:: Stored data ::

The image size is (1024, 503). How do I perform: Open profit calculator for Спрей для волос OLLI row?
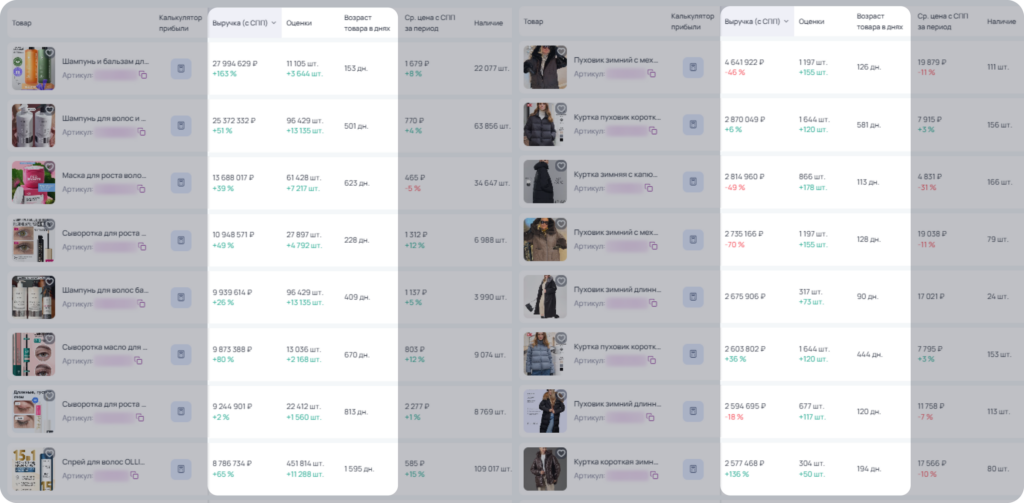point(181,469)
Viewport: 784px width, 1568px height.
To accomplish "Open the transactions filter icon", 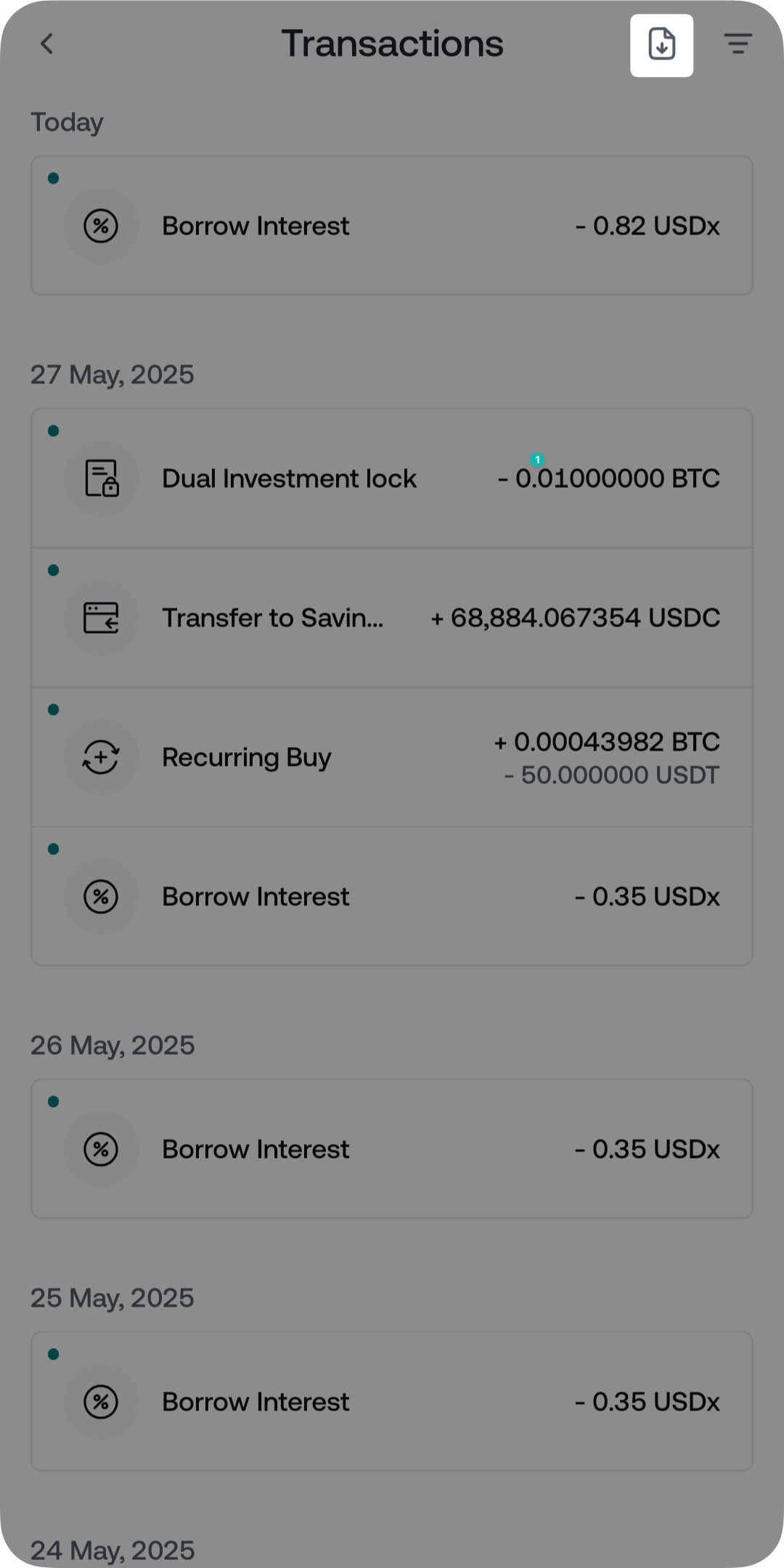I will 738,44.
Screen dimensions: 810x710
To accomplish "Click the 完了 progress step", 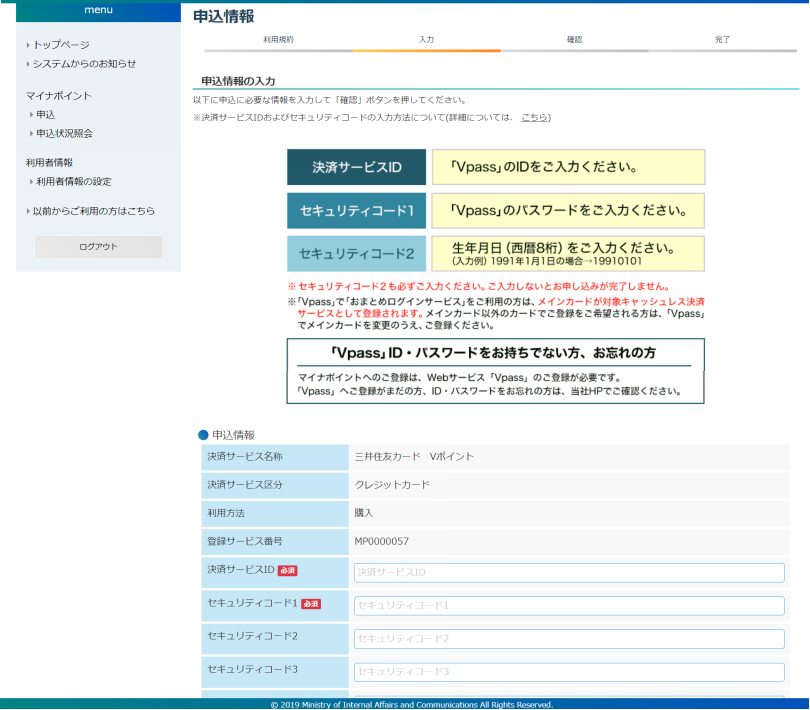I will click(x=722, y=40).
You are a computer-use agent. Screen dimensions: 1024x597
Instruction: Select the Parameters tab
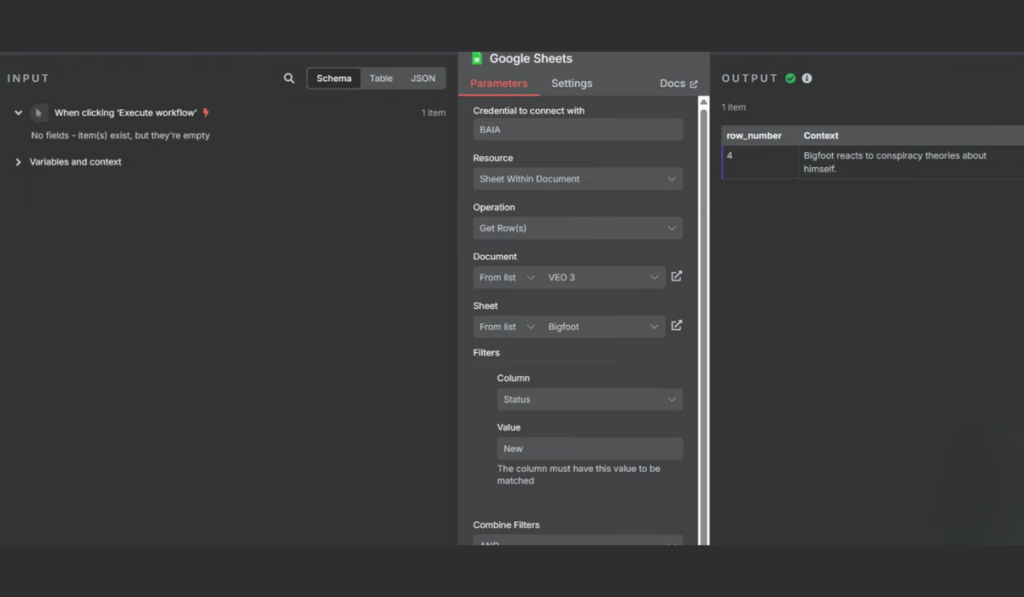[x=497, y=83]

:::

__What you should do__
Once the line containing "You are a computer-use" is found, copy it and each line after it through the end of the entries above exactly; nothing else, and no pictures.

__Output of the exercise__
You are a computer-use agent. Screen dimensions: 1024x597
Instruction: Select the Parameters tab
[x=497, y=83]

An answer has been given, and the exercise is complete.